The process itself is based on measuring a Research Application. Each application can have applicants, funders, collaborators, and so forth. Additionally, each application can be managed by an organisation. For the M:N relationships I'm using bridge tables and weighting factors. The problem lies with the organisation dimension, which models a slightly ragged hierarchy as fixed depth attributes.

dim_organisation
id, organisation, faculty, school, division, unit

Each fact record has the same dimensionality with the exception of this dimension. Sometimes the application is managed by a faculty (level 2 in the hierarchy), and sometimes by a school (level 3 in the hierarchy). Furthermore, the fact record itself will only contain the business key for one of those levels e.g. school_code or faculty_code.

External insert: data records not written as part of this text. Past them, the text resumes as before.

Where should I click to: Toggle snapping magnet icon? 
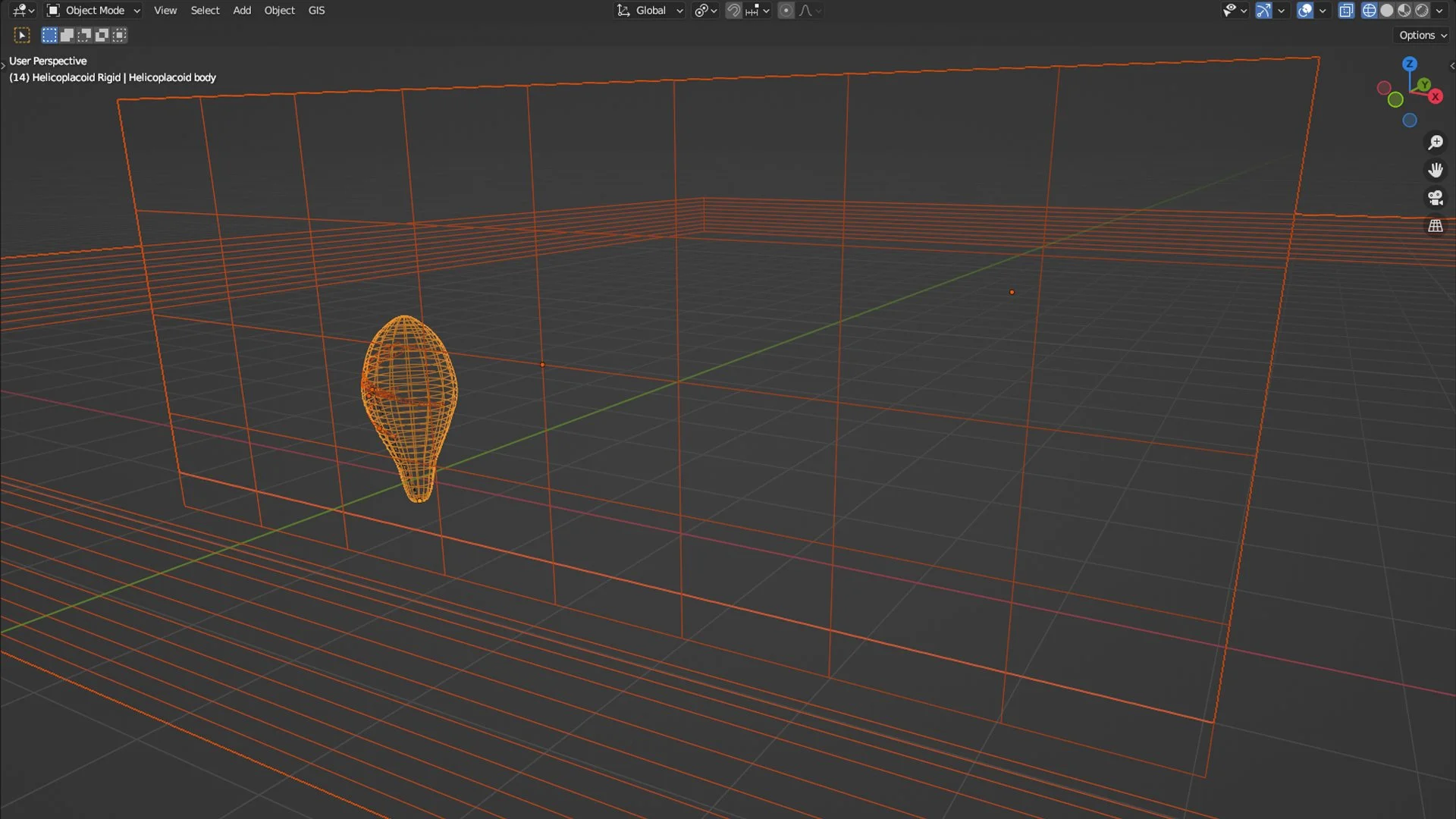click(x=733, y=11)
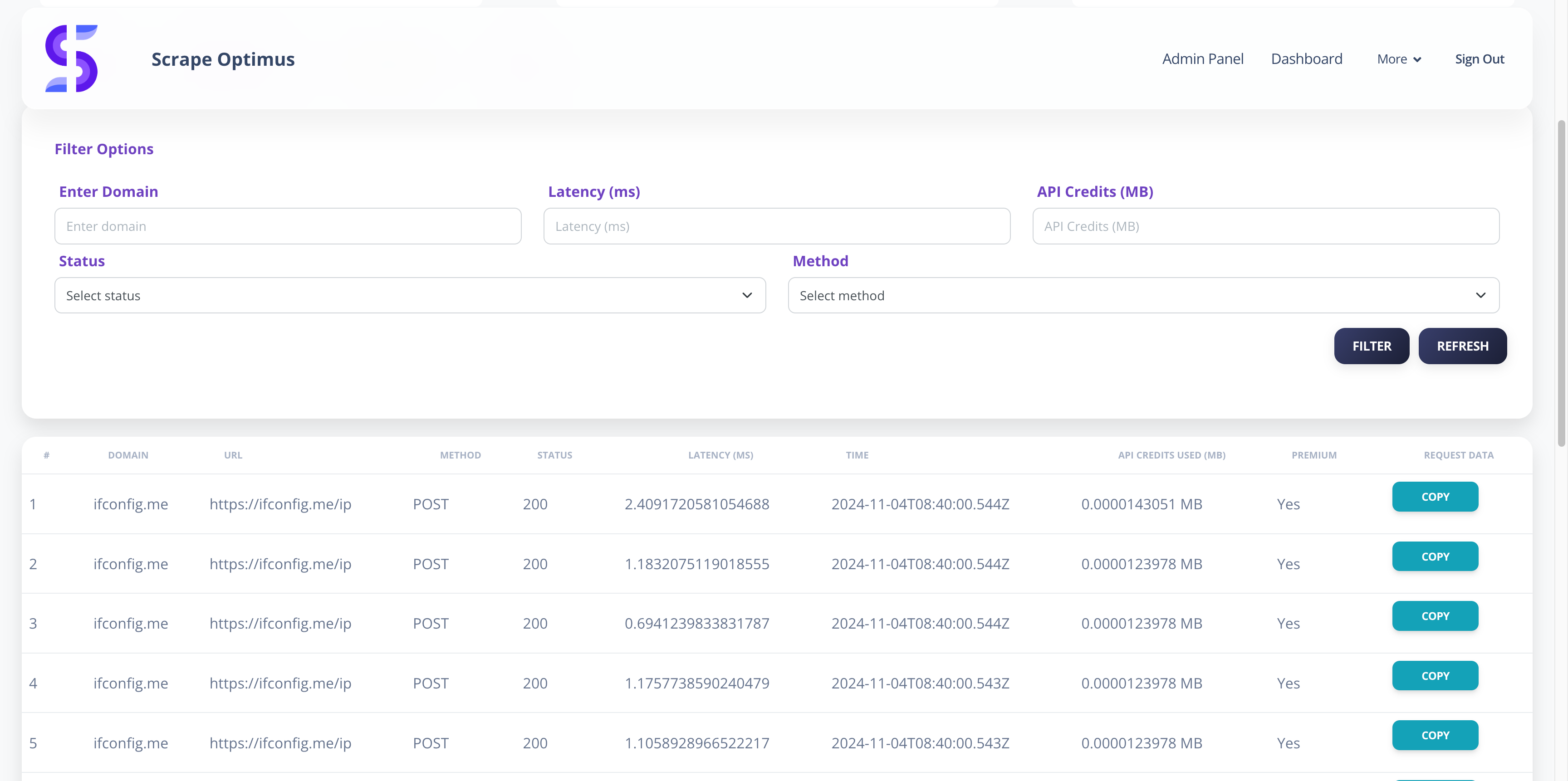Click the Scrape Optimus logo icon
Screen dimensions: 1568x781
(x=71, y=59)
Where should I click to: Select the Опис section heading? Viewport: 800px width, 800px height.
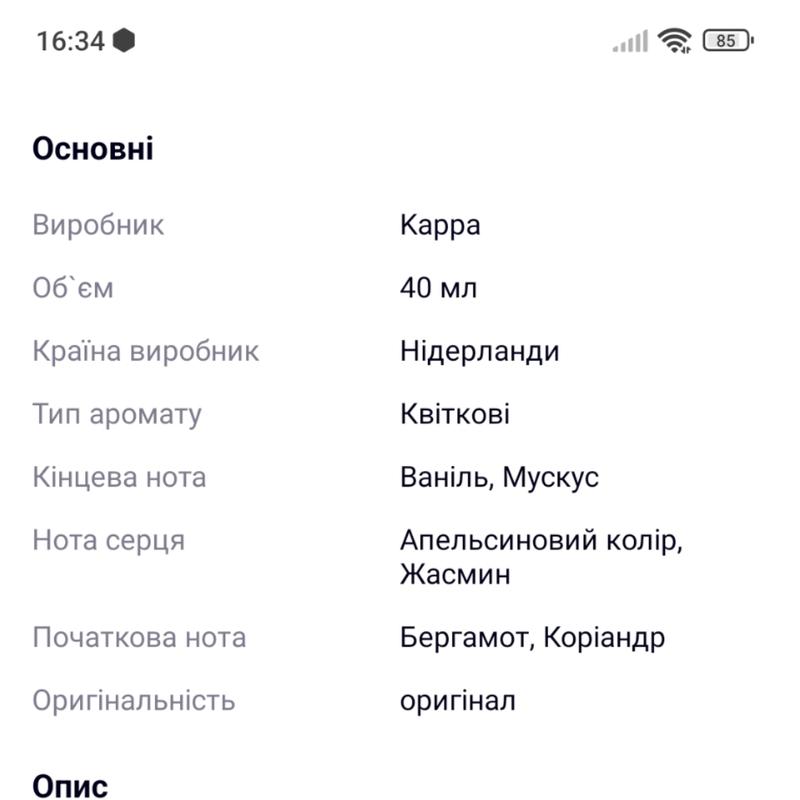point(70,786)
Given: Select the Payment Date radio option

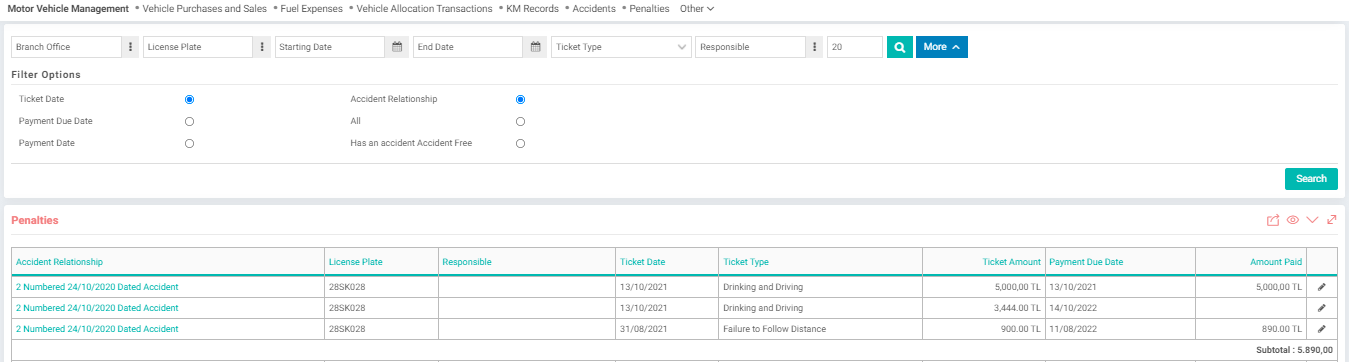Looking at the screenshot, I should tap(189, 143).
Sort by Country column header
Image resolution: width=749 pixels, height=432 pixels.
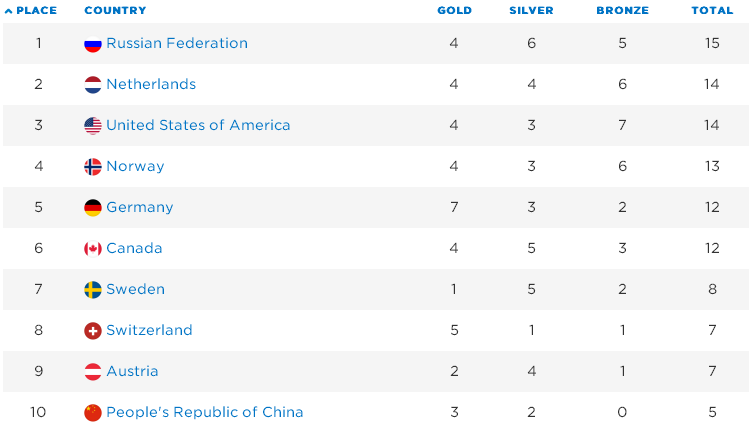pyautogui.click(x=115, y=11)
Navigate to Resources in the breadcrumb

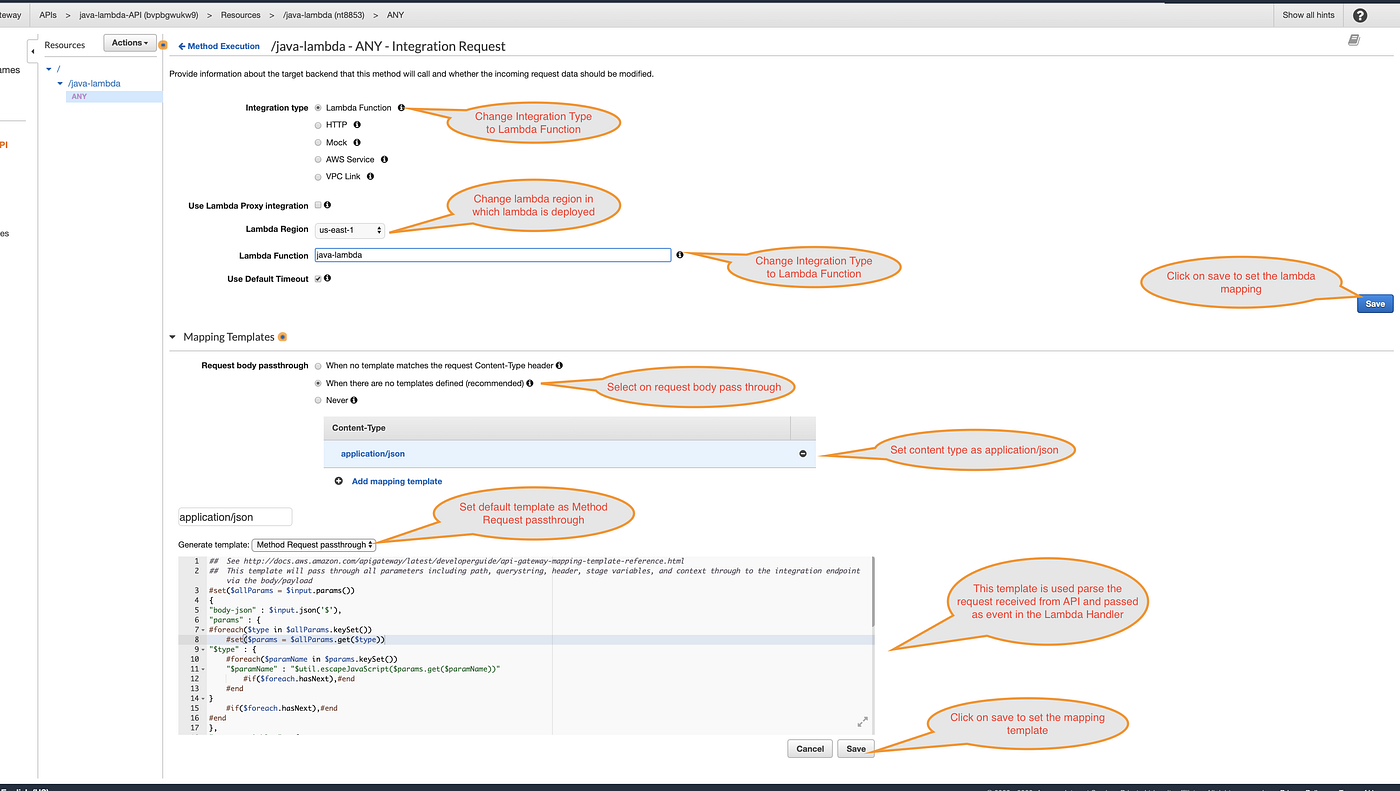click(x=240, y=15)
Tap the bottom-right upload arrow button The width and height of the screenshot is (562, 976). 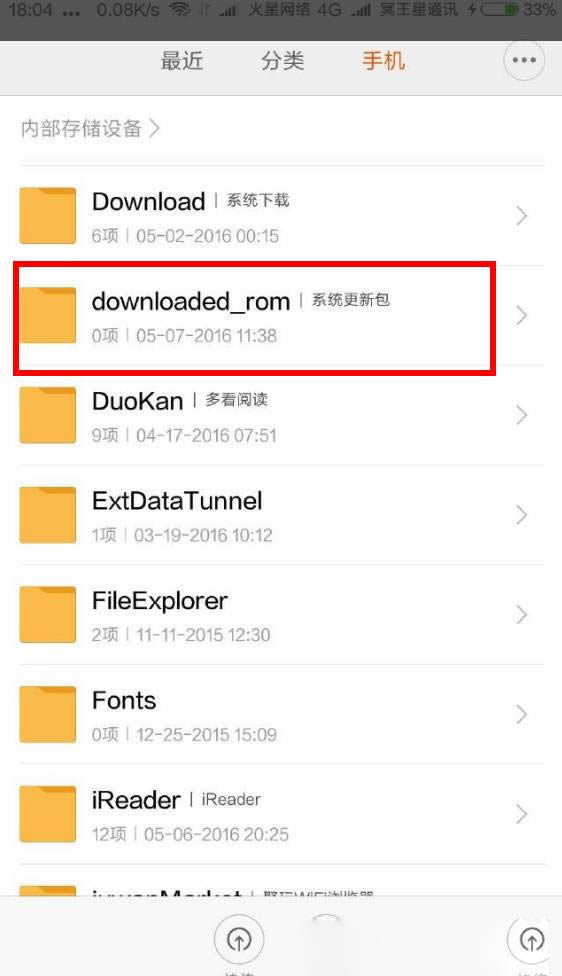532,939
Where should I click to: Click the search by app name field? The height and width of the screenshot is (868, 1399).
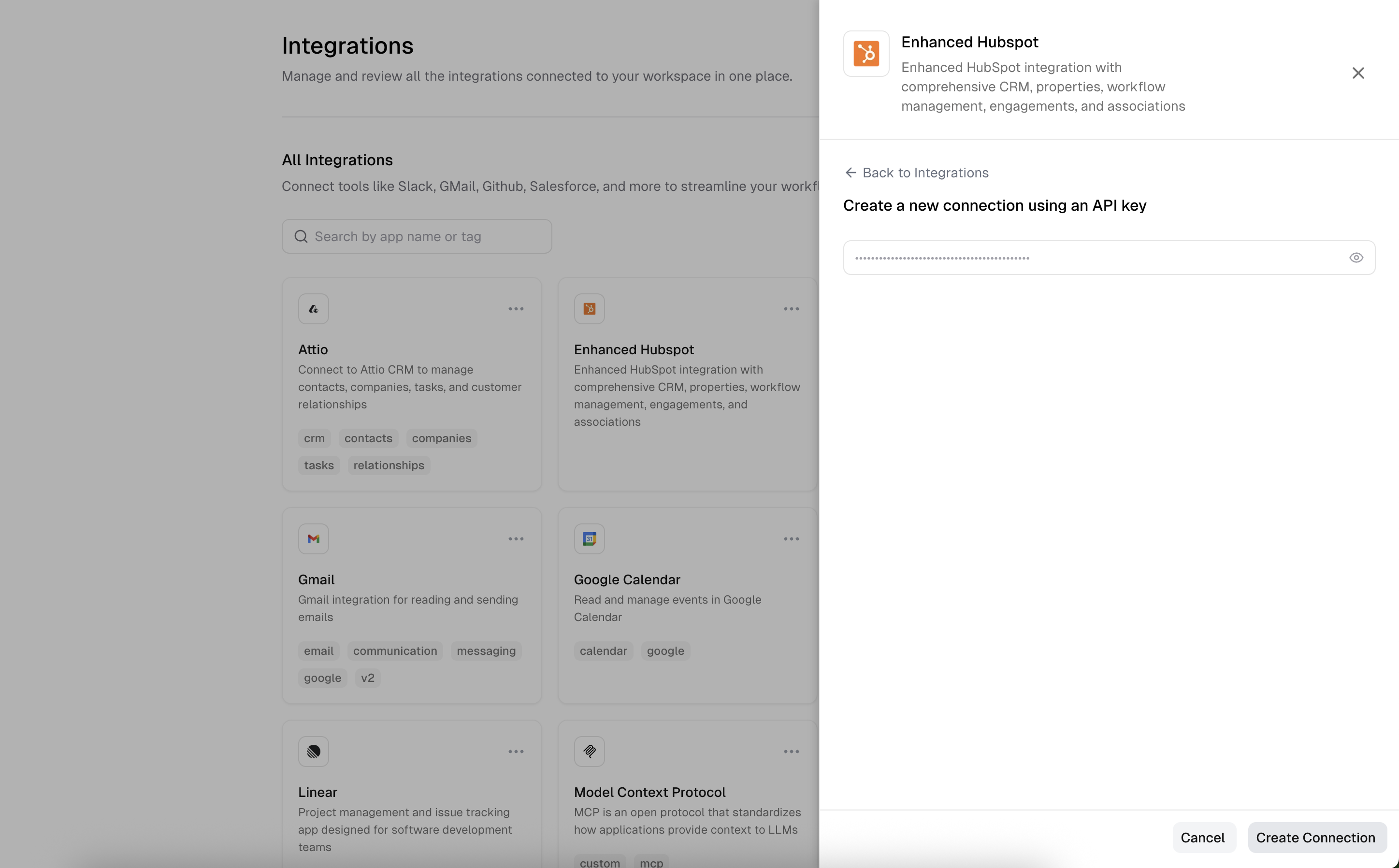click(425, 236)
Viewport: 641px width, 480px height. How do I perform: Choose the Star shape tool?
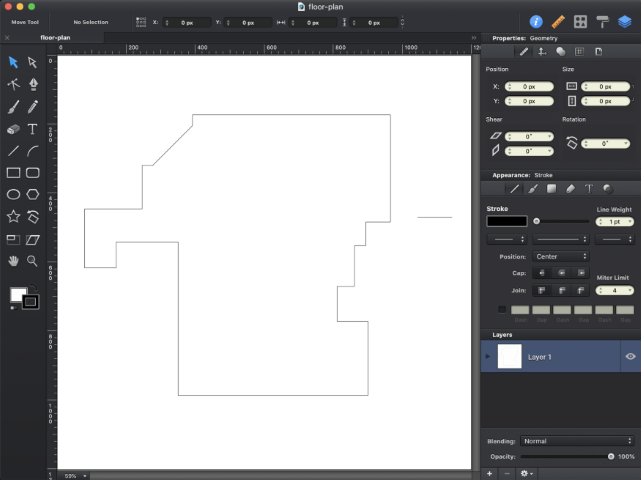13,216
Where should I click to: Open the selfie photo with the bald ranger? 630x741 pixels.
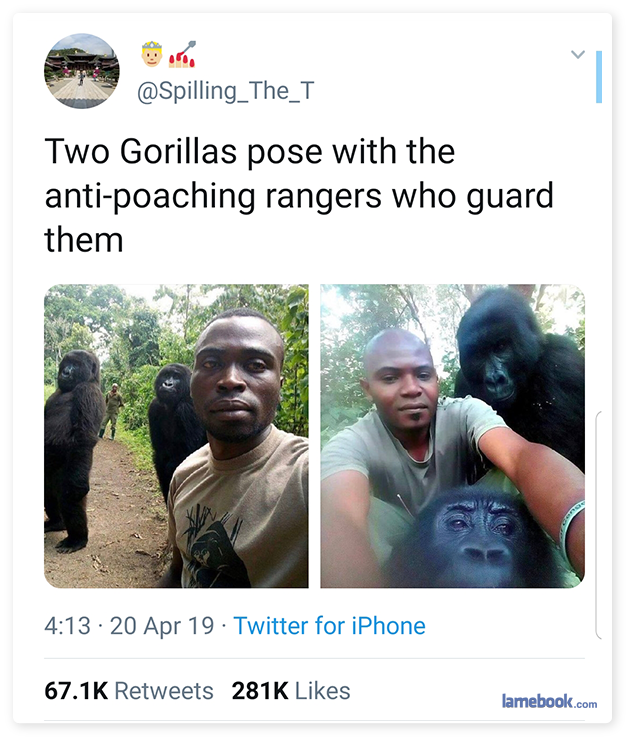click(452, 436)
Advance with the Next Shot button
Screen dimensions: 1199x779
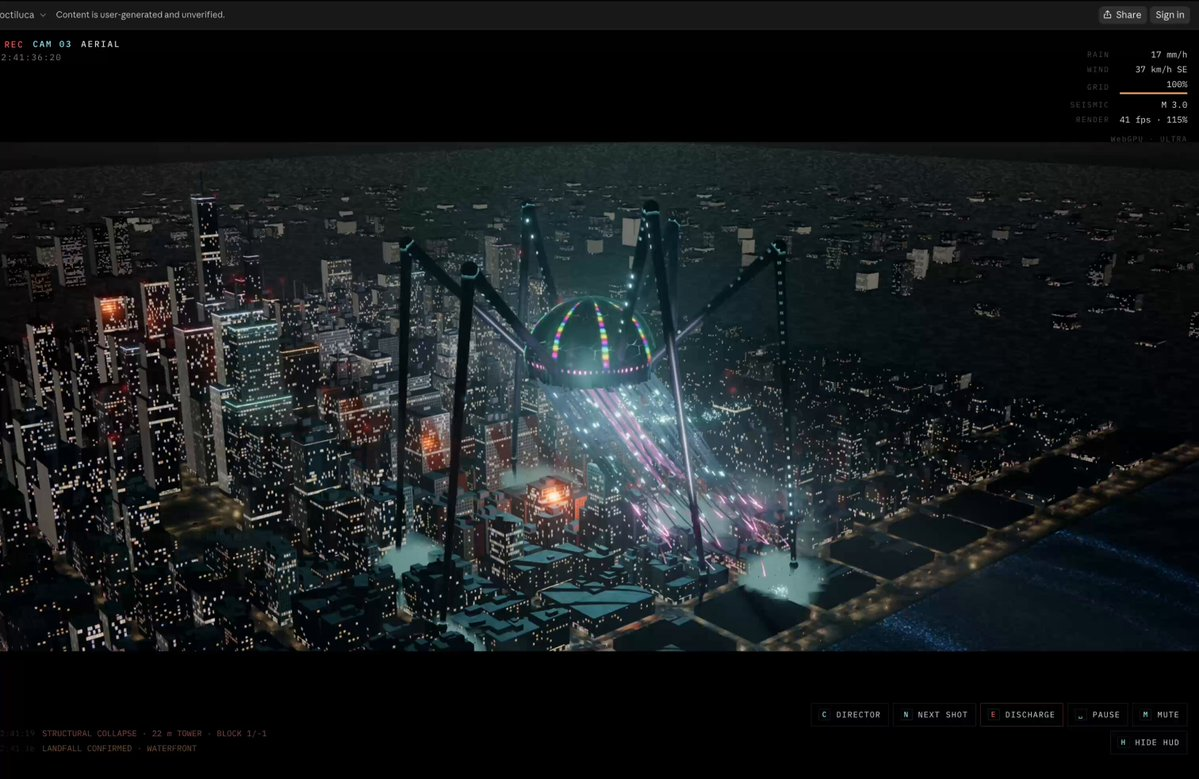[x=934, y=715]
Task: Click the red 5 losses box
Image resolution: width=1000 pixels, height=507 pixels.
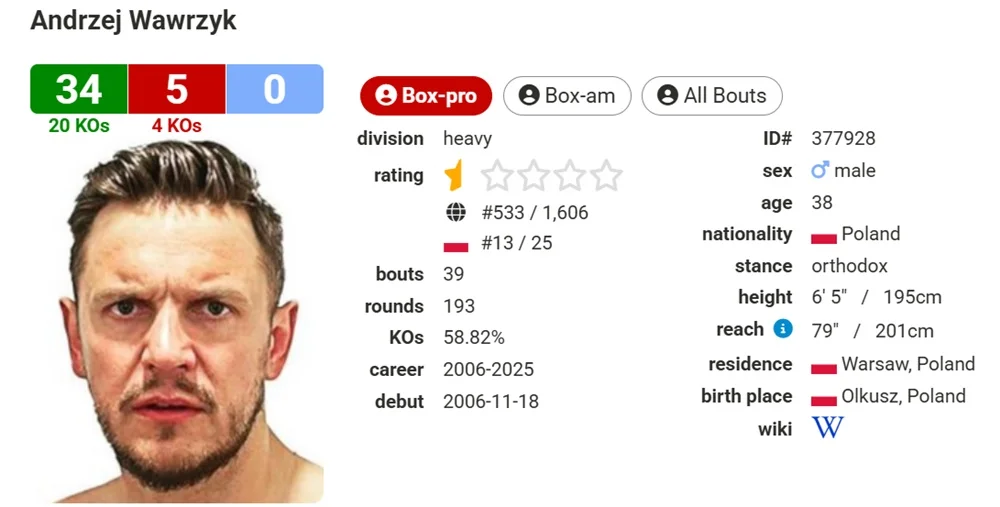Action: [176, 89]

Here's how I believe the problem can and should be solved but I'd like some validation of this approach and / or some better proposals if necessary:

The initial dim_organisation table is populated via an external, master data source. The data is always balanced, i.e., there's no missing levels in the data, but it's ragged, so that some entries end at school, whereas others go right down to the unit level:

id, organisation, faculty, school, division, unit
1, org A, faculty A, school A, NULL, NULL
2. org A, faculty B, school B, division B, unit B
3. org A, faculty C, NULL, NULL, NULL

Because these records are at different grains I've copied down the last non-NULL level to complete the hierarchy:

id, organisation, faculty, school, division, unit
1, org A, faculty A, school A, school A, school A
2. org A, faculty B, school B, division B, unit B
3. org A, faculty C, faculty C, faculty C, faculty C

This ensures that every record in the org_dimension is at the same grain and is a standard approach for handling slightly ragged hierarchies. In addition, each of these levels has their own code e.g. L456 for a level 4 division or L521 for a level 5 unit. These are the business keys obtained from the source system.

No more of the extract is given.